● Your goal: A line qualifies if it holds the string "agent". Copy every qualifying line from the records.

● Given data:
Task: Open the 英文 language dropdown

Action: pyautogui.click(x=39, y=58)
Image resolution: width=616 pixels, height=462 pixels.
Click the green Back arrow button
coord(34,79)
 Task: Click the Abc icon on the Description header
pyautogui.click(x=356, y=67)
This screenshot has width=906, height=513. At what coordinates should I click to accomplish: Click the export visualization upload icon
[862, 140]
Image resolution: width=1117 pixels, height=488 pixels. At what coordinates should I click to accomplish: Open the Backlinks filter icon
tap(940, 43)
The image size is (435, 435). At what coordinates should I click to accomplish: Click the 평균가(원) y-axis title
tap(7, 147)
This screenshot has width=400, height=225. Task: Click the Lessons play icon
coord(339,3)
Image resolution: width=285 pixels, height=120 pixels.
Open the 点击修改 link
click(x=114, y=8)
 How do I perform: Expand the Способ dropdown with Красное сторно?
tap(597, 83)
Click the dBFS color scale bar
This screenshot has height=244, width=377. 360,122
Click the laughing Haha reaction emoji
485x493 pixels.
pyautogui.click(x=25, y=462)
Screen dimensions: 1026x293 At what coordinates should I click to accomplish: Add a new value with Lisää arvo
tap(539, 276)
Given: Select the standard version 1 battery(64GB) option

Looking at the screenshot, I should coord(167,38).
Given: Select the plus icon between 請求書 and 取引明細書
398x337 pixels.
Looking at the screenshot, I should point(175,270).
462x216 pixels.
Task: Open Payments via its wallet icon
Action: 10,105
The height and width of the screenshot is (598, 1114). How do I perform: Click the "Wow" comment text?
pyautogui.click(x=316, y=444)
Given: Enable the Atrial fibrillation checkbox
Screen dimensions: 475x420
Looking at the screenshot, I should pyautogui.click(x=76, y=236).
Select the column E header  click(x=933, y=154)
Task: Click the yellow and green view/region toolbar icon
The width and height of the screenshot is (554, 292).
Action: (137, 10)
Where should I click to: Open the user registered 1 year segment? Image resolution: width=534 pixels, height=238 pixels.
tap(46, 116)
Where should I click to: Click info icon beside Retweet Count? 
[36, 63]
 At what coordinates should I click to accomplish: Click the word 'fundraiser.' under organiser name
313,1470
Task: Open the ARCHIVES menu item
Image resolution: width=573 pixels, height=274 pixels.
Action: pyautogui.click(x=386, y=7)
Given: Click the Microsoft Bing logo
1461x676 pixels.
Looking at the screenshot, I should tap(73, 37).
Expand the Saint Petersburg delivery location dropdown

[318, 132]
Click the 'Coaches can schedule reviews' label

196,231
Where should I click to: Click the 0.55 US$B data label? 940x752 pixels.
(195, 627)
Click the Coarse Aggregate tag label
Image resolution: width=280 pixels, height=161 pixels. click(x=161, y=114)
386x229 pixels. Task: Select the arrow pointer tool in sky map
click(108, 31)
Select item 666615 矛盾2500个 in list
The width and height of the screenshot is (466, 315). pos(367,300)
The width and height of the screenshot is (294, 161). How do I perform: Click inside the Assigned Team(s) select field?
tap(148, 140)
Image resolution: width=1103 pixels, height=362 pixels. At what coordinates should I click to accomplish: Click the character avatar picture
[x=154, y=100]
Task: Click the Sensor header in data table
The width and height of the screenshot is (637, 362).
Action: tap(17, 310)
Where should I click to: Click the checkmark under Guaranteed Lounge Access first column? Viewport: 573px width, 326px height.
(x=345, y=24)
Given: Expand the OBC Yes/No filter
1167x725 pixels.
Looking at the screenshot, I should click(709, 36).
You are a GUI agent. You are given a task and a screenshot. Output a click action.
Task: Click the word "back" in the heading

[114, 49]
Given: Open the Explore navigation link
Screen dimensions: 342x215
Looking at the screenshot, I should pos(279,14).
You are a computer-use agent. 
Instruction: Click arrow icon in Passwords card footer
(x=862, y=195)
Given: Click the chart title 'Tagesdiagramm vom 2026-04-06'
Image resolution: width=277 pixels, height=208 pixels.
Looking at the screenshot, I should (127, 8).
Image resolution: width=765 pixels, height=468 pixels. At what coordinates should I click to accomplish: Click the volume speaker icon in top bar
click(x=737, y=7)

● Result for this task:
You are a GUI agent. You are given a task and a screenshot. Output a click action.
You are a computer-use agent. 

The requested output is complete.